start Document passage
Top 5 SEC Enforcement Developments for May 2024
Top 5 SEC Enforcement Developments for May 2024
Each month, we publish a roundup of the most important SEC enforcement developments for busy in-house lawyers and compliance professionals. This month, we examine:
On May 3, 2024, audit firm BF Borgers CPA PC (“BF Borgers”) and its owner, Benjamin F. Borgers (“Borgers”), settled securities fraud and other charges with the SEC on a neither admit nor deny basis. The SEC accused BF Borgers of “deliberate and systematic” failures to audit and review its public company and registered broker-dealer clients’ financial statements in accordance with Public Company Accounting Oversight Board (PCAOB) standards. Those standards require, among other things, audits to be approved by an “engagement quality reviewer,” or EQR, and that audit firms supervise and review the work performed by their engagement teams to ensure proper audit documentation. The SEC alleged that BF Borgers failed to obtain an EQR for thousands of audits over a two-year period and that Borgers failed to supervise his teams, authorizing them instead to copy workpapers from previous audits. According to the SEC, despite these alleged deficiencies, BF Borgers and Borgers represented in client engagement letters that audits and reviews would be conducted under PCAOB standards.
end Document passage
▶ Problems:
(a) In the SEC enforcement roundup, what did the SEC allege BF Borgers failed to obtain for thousands of audits over a two-year period?
(b) Pick up the SEC enforcement roundup after its final sentence and continue it.
start Data section
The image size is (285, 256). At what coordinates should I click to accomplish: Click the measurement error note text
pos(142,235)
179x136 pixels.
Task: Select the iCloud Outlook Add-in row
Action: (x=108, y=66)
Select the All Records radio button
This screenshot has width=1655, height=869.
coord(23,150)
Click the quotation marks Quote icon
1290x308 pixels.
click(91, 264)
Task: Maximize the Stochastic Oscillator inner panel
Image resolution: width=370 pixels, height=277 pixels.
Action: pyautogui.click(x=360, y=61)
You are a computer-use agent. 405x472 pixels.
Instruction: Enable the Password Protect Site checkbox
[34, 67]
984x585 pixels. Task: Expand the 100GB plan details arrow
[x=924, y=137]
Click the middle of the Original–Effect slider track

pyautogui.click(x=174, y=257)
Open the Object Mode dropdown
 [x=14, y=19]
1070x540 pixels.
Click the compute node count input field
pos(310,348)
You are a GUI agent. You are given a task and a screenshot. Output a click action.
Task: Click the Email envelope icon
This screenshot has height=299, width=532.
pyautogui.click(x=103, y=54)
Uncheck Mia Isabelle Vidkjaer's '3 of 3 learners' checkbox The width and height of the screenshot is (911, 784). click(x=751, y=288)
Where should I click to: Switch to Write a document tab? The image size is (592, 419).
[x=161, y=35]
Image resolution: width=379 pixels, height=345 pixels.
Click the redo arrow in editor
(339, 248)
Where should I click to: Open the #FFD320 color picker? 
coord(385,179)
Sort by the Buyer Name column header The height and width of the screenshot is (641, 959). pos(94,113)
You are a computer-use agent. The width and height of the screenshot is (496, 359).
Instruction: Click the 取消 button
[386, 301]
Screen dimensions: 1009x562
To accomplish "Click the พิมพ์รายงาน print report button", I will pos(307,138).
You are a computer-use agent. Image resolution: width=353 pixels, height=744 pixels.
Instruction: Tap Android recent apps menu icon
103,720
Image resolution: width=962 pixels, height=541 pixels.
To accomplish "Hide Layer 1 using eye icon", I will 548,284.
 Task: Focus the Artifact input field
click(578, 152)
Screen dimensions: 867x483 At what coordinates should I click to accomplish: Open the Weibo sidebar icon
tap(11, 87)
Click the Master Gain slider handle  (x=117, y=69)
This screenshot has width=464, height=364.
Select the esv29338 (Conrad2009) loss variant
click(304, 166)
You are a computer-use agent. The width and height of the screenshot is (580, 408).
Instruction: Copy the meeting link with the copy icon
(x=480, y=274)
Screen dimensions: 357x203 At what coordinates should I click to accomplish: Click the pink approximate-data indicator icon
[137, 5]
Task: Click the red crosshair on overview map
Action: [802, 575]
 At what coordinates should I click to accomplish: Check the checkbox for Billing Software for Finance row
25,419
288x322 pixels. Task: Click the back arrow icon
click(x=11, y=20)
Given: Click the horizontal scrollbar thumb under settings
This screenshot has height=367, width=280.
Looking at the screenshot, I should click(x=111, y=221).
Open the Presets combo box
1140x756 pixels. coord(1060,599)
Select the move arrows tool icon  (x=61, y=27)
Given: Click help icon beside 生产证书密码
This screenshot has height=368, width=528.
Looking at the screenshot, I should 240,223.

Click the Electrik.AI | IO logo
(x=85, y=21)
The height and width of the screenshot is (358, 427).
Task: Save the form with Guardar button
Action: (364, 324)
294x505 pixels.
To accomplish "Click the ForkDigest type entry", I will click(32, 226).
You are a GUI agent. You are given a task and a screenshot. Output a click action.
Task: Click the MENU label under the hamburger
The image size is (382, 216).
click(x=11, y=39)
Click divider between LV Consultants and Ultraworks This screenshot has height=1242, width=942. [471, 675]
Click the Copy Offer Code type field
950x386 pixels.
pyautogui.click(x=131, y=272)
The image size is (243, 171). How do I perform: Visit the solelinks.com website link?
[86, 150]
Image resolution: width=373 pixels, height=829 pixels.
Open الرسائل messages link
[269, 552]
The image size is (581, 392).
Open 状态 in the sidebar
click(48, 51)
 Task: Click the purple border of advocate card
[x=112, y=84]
end Data section
▶ Response list:
(a) An engagement quality reviewer (EQR).

(b)
To settle the charges, BF Borgers agreed to pay a $12 million civil penalty, while Borgers agreed to pay a $2 million civil penalty, and both respondents agreed to permanent suspensions from appearing and practicing before the Commission as accountants. In light of the suspensions, the SEC issued an exemptive order on May 20, 2024, providing additional time for BF Borgers’ clients to make periodic SEC filings.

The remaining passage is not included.